Starbase Indy is a science fiction convention. Its mission, revised in 2017, is "Celebrating Star Trek's vision of the future by promoting humanitarianism and STEM education today." Working to promote Gene Roddenberry's vision of a hopeful future, Starbase Indy reorganized as public benefit corporation with the purpose of raising the interest and improving the knowledge and skills of all ages in science, technology, engineering, and mathematics through engagement in public discussion, lectures, and hands-on programs during a yearly event in November. The organization also works to eliminate prejudice and discrimination through intentional inclusivity, promotion of diversity, and specifically designed activities.
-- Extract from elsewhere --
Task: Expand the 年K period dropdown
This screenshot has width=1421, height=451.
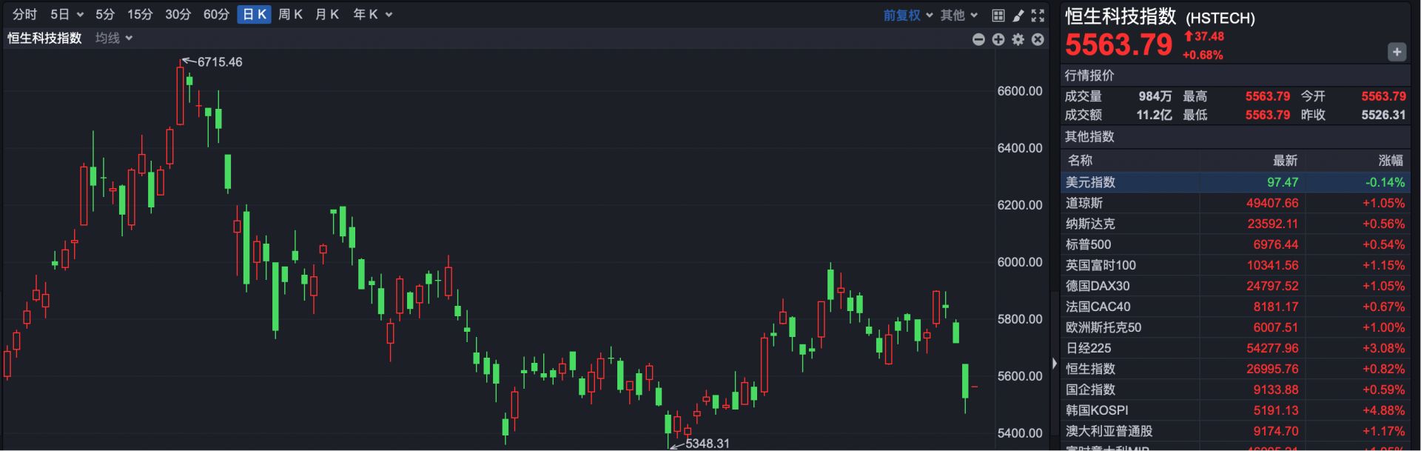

Starbase Indy has also launched a related podcast, the Starbase Indy Podcast, which interviews people who are inspired by Star Trek or science fiction to work toward a hopeful future in the real world. The podcast has included actors, writers, artists, directors, scientists, academics, and researchers, many of whom have spoken at the live event in November.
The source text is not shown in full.